El Ejecutivo ha presentado a consulta pública el borrador del nuevo Plan Estatal de Vivienda 2026-2030, que incluye medidas destacadas como el aumento del bono joven de alquiler hasta los 300 euros mensuales, una mayor duración del apoyo, y descuentos importantes en viviendas protegidas con opción a compra.

El documento, que consta de 90 páginas, sienta las bases de las políticas de vivienda para los próximos cinco años y es el primero que se elabora bajo el marco de la Ley de Vivienda de 2023. El Gobierno considera que este plan supone un cambio estructural en la forma de abordar el acceso a la vivienda, considerándola un derecho fundamental al mismo nivel que la sanidad o la educación.

Entre las propuestas más relevantes está la subida del bono joven de 250 a 300 euros mensuales —200 euros si se alquila una habitación—. La ayuda se podrá recibir durante dos años prorrogables por otros dos, y se amplían los requisitos de acceso: el alquiler no podrá superar los 1.000 euros (600 en el caso de habitaciones), el doble del límite anterior. Quedan excluidos los solicitantes con propiedades o que alquilen a familiares cercanos.

Otra medida clave es el descuento de hasta 28.800 euros en el precio final de viviendas protegidas en régimen de alquiler con opción a compra. Esta rebaja, equivalente al importe abonado en rentas durante el periodo de alquiler, se aplicará si el inquilino decide adquirir la vivienda, y será cubierta por las administraciones públicas.

El plan también prevé ayudas para la compra de viviendas en municipios pequeños, de menos de 10.000 habitantes. Estas subvenciones podrán alcanzar los 15.000 euros, siempre que no superen el 20% del precio total de la vivienda (con un tope de 300.000 euros) y que el inmueble se destine a residencia habitual.

Un diagnóstico preocupante sobre el estado del mercado residencial español sirve de punto de partida para el plan. Según el documento, el país arrastra un déficit estructural de más de 400.000 viviendas, impulsado por la paralización de la construcción durante la última década y la escasez de suelo y mano de obra. Esta situación ha disparado los precios, que en junio de 2025 alcanzaron una media de 1.906 euros por metro cuadrado, superando los niveles máximos de 2007.

El informe destaca la difícil situación de los jóvenes: solo el 14,6% de quienes tienen entre 16 y 29 años viven de forma independiente, frente al 32% de la media europea. La edad media de emancipación sigue creciendo y ya se sitúa en torno a los 30 años.

El nuevo plan también contempla medidas específicas para colectivos vulnerables, como víctimas de violencia de género o personas desahuciadas.

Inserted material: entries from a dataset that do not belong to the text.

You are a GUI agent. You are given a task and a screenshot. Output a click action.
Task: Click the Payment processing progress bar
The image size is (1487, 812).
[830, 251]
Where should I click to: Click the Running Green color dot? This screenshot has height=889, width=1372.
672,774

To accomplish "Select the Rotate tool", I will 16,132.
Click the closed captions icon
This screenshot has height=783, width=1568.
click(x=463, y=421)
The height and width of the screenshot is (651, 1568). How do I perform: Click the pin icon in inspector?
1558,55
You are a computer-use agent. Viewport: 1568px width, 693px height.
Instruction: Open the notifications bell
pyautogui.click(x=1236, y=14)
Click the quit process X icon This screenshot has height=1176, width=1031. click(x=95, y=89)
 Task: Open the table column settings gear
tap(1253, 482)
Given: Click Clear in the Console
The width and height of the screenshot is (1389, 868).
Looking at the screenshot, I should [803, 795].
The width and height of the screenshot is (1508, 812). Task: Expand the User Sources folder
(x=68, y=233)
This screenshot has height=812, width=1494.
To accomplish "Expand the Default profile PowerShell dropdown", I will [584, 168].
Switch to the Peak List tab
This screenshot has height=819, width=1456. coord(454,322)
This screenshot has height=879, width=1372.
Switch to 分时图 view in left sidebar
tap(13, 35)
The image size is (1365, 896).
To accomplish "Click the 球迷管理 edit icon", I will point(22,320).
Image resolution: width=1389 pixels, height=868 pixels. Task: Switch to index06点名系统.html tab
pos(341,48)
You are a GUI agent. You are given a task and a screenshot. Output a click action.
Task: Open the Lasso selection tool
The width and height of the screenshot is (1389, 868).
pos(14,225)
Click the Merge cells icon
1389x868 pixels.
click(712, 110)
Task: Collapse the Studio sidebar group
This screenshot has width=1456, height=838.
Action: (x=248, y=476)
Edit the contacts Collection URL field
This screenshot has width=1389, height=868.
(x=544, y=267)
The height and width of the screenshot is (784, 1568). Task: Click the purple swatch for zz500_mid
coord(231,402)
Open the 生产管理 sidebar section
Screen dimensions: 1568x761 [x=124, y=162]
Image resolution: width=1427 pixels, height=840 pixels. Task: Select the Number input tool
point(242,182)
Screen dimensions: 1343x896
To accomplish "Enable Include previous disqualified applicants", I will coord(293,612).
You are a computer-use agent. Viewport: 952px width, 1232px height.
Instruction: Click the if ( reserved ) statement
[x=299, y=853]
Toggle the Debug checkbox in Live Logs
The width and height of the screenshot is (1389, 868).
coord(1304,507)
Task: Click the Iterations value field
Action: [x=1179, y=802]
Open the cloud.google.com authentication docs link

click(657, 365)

En estos casos, las ayudas pueden cubrir hasta el 100% del alquiler y extenderse durante cinco años, incluyendo gastos adicionales como suministros o conexión a internet.

Con un presupuesto previsto de 7.000 millones de euros —un 135% más que el plan anterior—, el Estado aportará el 60% de los fondos y las comunidades autónomas el 40% restante. El dinero se distribuirá con criterios mínimos: al menos el 40% deberá destinarse a aumentar el parque de vivienda pública, otro 30% a rehabilitación, y el 30% restante a facilitar el acceso a la vivienda y la emancipación juvenil.

Un punto novedoso del plan es que las viviendas protegidas construidas con estos fondos deberán mantener su calificación indefinidamente. Además, las viviendas públicas tendrán que destinarse al alquiler durante al menos 50 años, con precios regulados desde el inicio.

El desarrollo del plan dependerá de acuerdos bilaterales entre el Ministerio de Vivienda y las comunidades autónomas, que deberán establecer objetivos concretos, indicadores de cumplimiento y mecanismos de seguimiento. Toda la información deberá ser registrada en una plataforma común, con informes trimestrales y anuales, y se contemplan sanciones en caso de incumplimiento, como la suspensión o redistribución de fondos.

Finalmente, el plan introduce la creación de una base de datos nacional de contratos de alquiler. Para poder acceder a las ayudas, los propietarios estarán obligados a registrar la fianza en el sistema autonómico correspondiente y comunicar los datos al ministerio. En aquellas comunidades que aún no hayan implementado este registro, se establece un plazo de un año para su puesta en marcha, tras el cual se suspenderán las ayudas si no se cumple con esta condición.